Bit parsing class

Al

unread,

Nov 9, 2009, 3:04:19 PM11/9/09

to

We have a utility class that is used to parse octet buffers on a bit
by bit basis. You initialize the parser object to point at a buffer
and then you call methods such as x = getBits(5); and it will return
the next 5 bits into x and internally keep track of the bit position
where you left off so next time you call you get the very next
bits....

What makes the most sense in designing this utility when it comes to
bit order?

Lets say the memory is laid out as such...
0xab (address 10)
0xcd (address 11)
0xef (address 12)

A) Should the very first call to the bit parser start from bit 0 of
address 10 and iterate to the left? or ...
B) Should the very first call start at bit 7 of address 10 and iterate
to the right?

Solution A seems intuitive because bit 0 of address 10 is returned
first but Solution B returns numerical quantities that span multiple
bytes in network byte order.

What is the most intuitive way to do this so it makes the most sense
to someone using this utility?

Hypothetically if this were a supported standard iostream class what
do you think they would implement?

--
[ See http://www.gotw.ca/resources/clcm.htm for info about ]
[ comp.lang.c++.moderated. First time posters: Do this! ]

Neil Butterworth

unread,

Nov 9, 2009, 4:59:38 PM11/9/09

to

Al wrote:

> We have a utility class that is used to parse octet buffers on a bit
> by bit basis. You initialize the parser object to point at a buffer
> and then you call methods such as x = getBits(5); and it will return
> the next 5 bits into x and internally keep track of the bit position
> where you left off so next time you call you get the very next
> bits....
>
> What makes the most sense in designing this utility when it comes to
> bit order?

I don't think the interface makes much sense. It's bound to be
enormously inefficient, in an area (bit-twiddling) when if you need to
use it all you really need efficiency. In these cases, the normal
bitwise operators, explicitly using masks and shifts seem to make more
sense. This is probably why the standard library provides nothing other
than the bitset template class.

>
> Lets say the memory is laid out as such...
> 0xab (address 10)
> 0xcd (address 11)
> 0xef (address 12)
>
> A) Should the very first call to the bit parser start from bit 0 of
> address 10 and iterate to the left? or ...
> B) Should the very first call start at bit 7 of address 10 and iterate
> to the right?

What does your application require? You do have an application that
needs this functionality, don't you? If not, why are you providing it?
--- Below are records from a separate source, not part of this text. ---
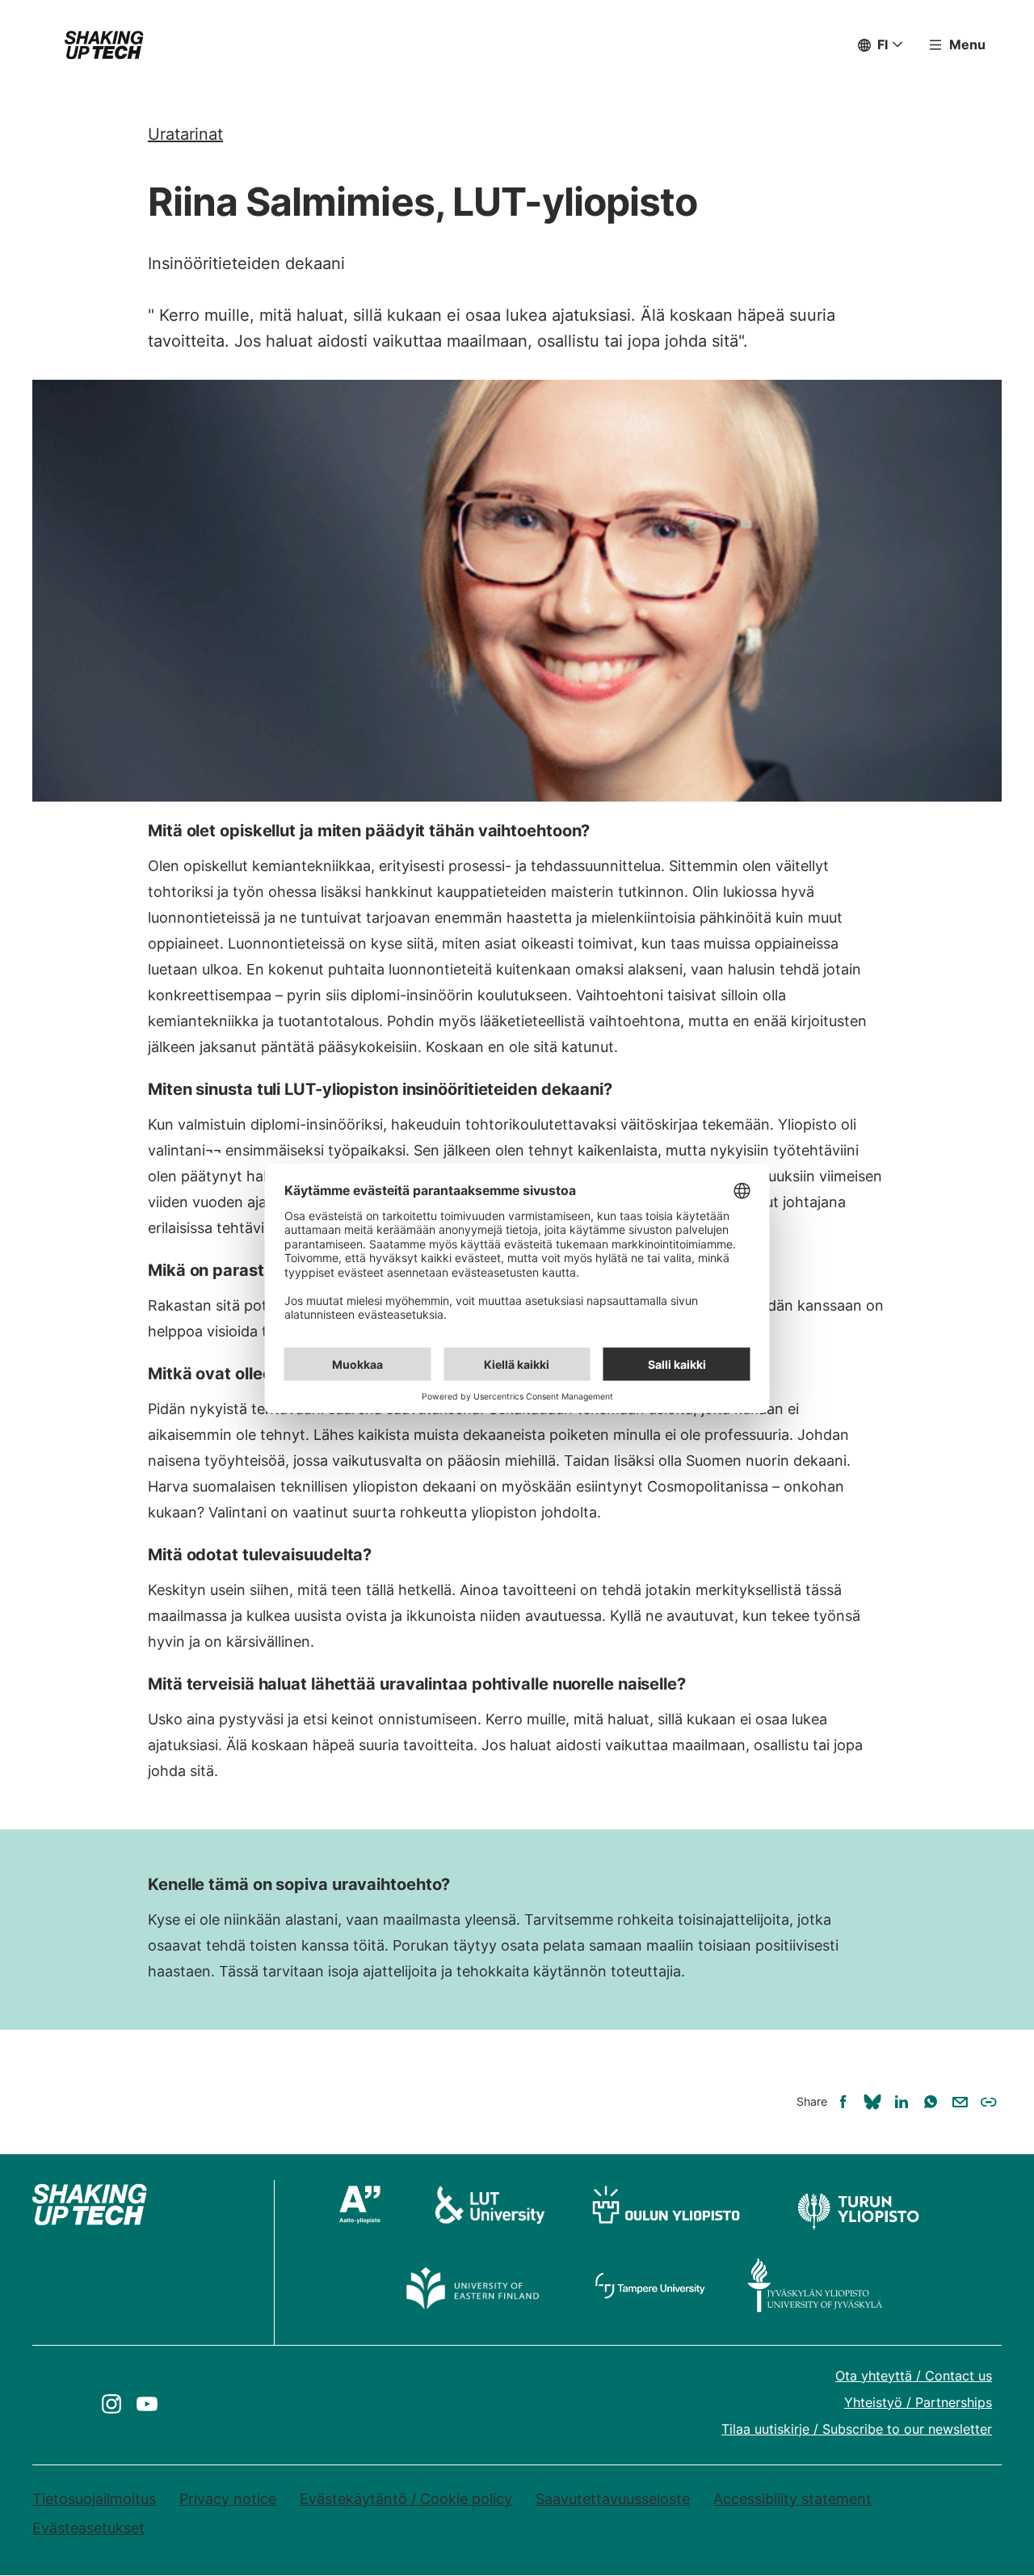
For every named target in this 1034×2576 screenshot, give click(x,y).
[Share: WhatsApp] (931, 2102)
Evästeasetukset (88, 2527)
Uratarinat (185, 134)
> Solution A seems intuitive because bit 0 of address 10 is returned
> first but Solution B returns numerical quantities that span multiple
> bytes in network byte order.
>
> What is the most intuitive way to do this so it makes the most sense
> to someone using this utility?

Nothing, I repeat nothing, in programming is intuitive And this must be
true in spades for bitwise operations, where bit order is really a
matter of momentary convenience.

> Hypothetically if this were a supported standard iostream class what
> do you think they would implement?

iostreams are pretty resolutely character oriented - I can't imagine
them implementing a bitwise interface.

Neil Butterworth

Seungbeom Kim

unread,

Nov 9, 2009, 4:56:36 PM11/9/09

to

Al wrote:
> We have a utility class that is used to parse octet buffers on a bit
> by bit basis. You initialize the parser object to point at a buffer
> and then you call methods such as x = getBits(5); and it will return
> the next 5 bits into x and internally keep track of the bit position
> where you left off so next time you call you get the very next
> bits....
>
> What makes the most sense in designing this utility when it comes to
> bit order?
>
> Lets say the memory is laid out as such...
> 0xab (address 10)
> 0xcd (address 11)
> 0xef (address 12)
>
> A) Should the very first call to the bit parser start from bit 0 of
> address 10 and iterate to the left? or ...
> B) Should the very first call start at bit 7 of address 10 and iterate
> to the right?
>
> Solution A seems intuitive because bit 0 of address 10 is returned
> first but Solution B returns numerical quantities that span multiple
> bytes in network byte order.
>
> What is the most intuitive way to do this so it makes the most sense
> to someone using this utility?
>
> Hypothetically if this were a supported standard iostream class what
> do you think they would implement?

I don't think there's one right way, especially when you consider
both of big-endian and little-endian environments.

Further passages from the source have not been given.